Authored by David Duong, Coinbase’s global head of research, and research associate Colin Basco, the report posits that the conventional crypto cycle models—historically driven by retail speculation, token launches, and specific protocol catalysts—are becoming less reliable. This shift is attributed to the growing influence of institutional participation and refined market mechanics, which are now significantly shaping price behavior.
One of the key observations made in the report is the increasing importance of perpetual futures in crypto market activity. Coinbase underscores that derivatives currently represent the majority of trading volume across major exchanges, indicating a shift in price formation dynamics. Recent trends show that price discovery is now more dependent on factors such as positioning, funding rates, and liquidity conditions, in contrast to the past reliance on retail-driven momentum.
The report notes that leverage in the market experienced a significant reduction following a series of liquidation events in late 2025. However, Coinbase reframes this drawdown as a structural reset rather than a retreat. The firm argues that while speculative excess has been curbed, participation in perpetual futures has remained resilient. Improved margin practices and risk controls are also highlighted as factors contributing to markets that can absorb shocks more efficiently, underscoring the continuing dominance of derivatives in providing liquidity.
Turning its attention to prediction markets, Coinbase points out a notable evolution from early experimentation to a more robust financial infrastructure. The report observes rising notional volumes and enhanced liquidity as indicators of these markets being utilized more effectively for information discovery and risk transfer. Fragmentation among prediction platforms is creating demand for aggregation solutions, further attracting sophisticated participants and expanding user engagement beyond the typical crypto-native traders, especially as regulatory clarity improves in various jurisdictions.
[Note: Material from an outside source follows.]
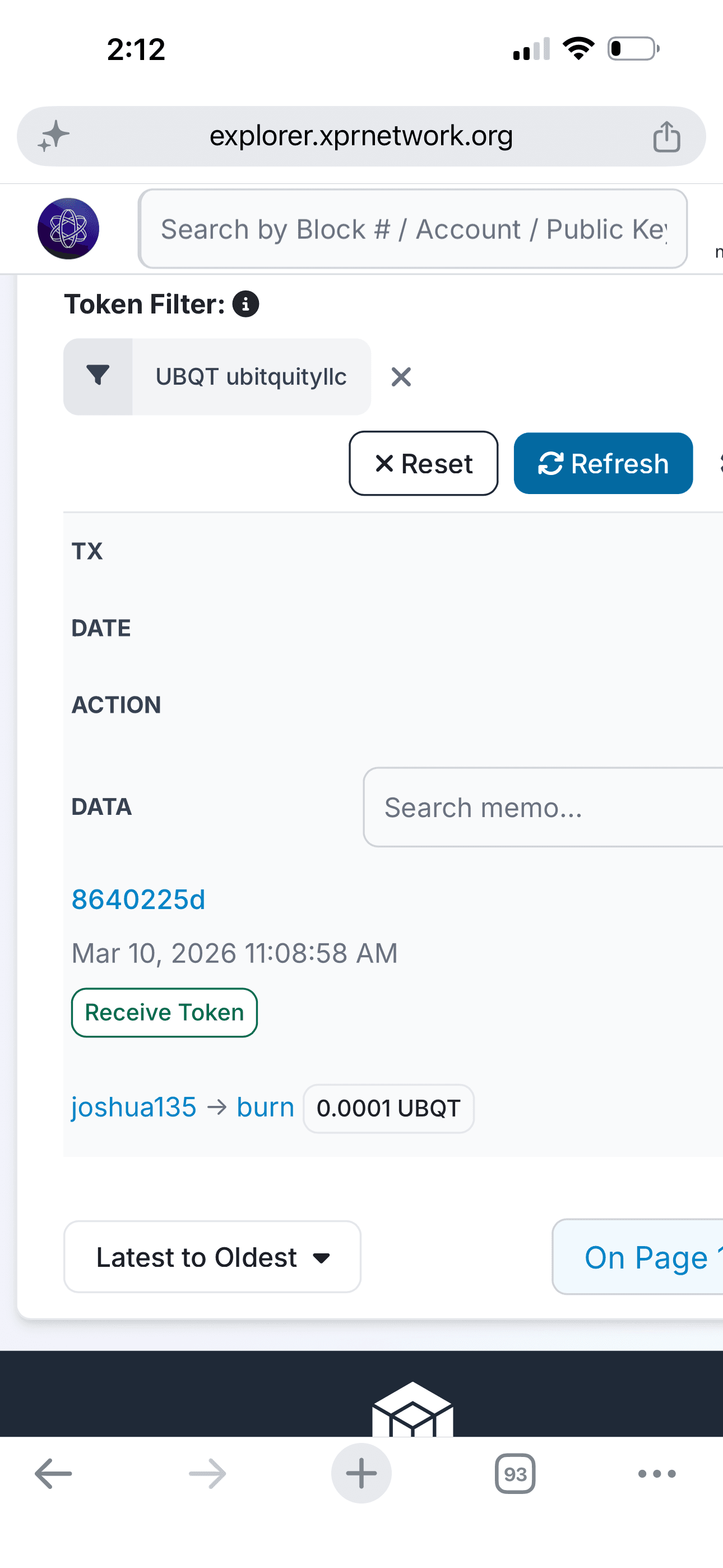This screenshot has height=1568, width=723.
Task: Expand the Latest to Oldest sort dropdown
Action: coord(212,1257)
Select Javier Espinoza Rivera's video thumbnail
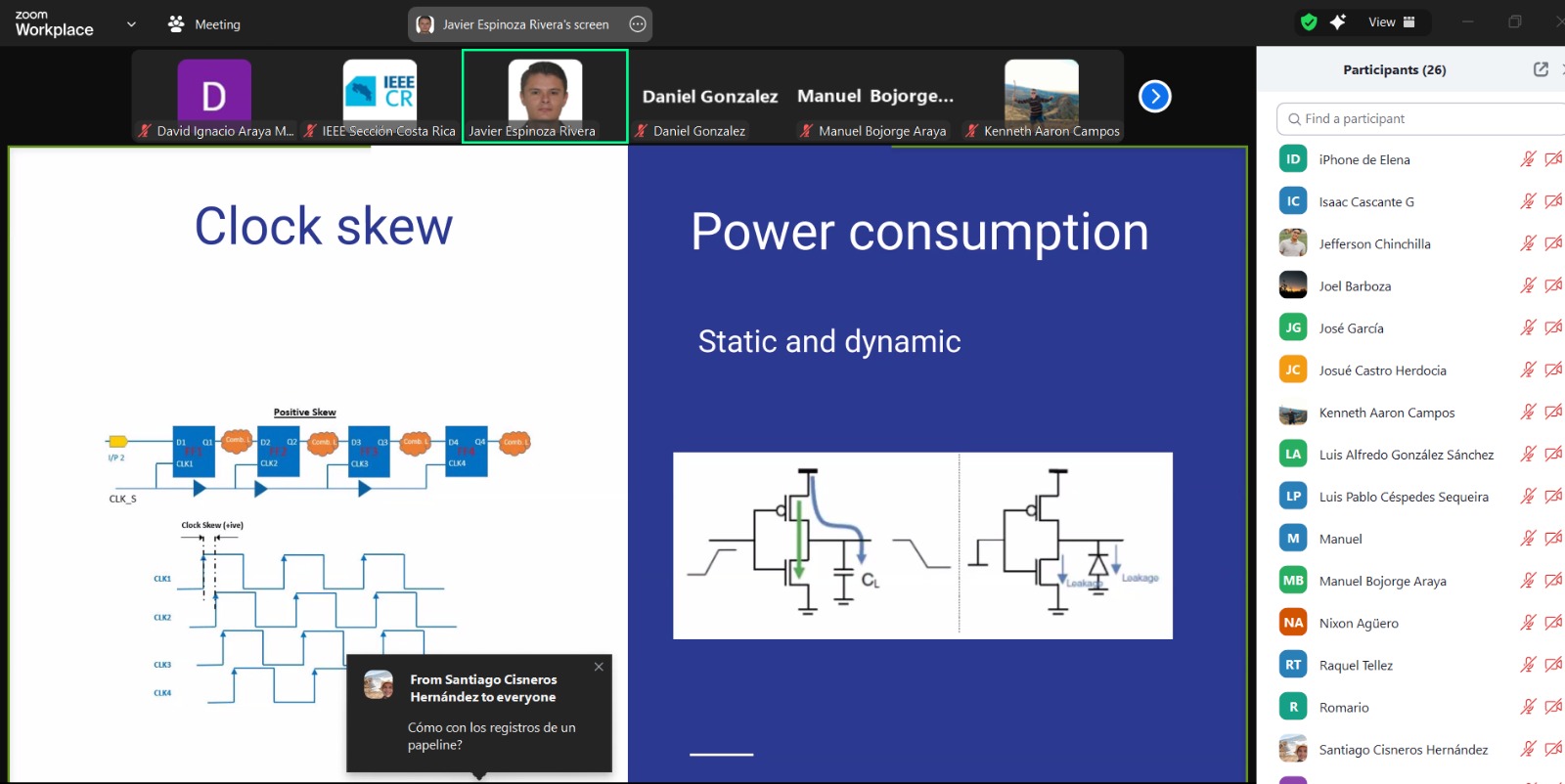The image size is (1565, 784). (545, 96)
The report also emphasizes the critical role of stablecoins and payment systems as the most consistent sources of practical usage within the crypto ecosystem. Duong and Basco observe that transaction volumes for stablecoins are witnessing growth through settlement activities, cross-border transfers, and liquidity management—factors that are inherently tied to real-world applications rather than speculative trading. They note that payment activity is increasingly integrated with various facets of the ecosystem, including automated trading strategies and rising AI-driven applications.
In the context of these developments, Coinbase believes that 2026 will serve as a definitive test of whether these markets can scale effectively while managing risks under more stringent conditions. The outcomes of this testing phase are expected to have long-lasting repercussions for the crypto industry, influencing its future trajectory well beyond the next price cycle.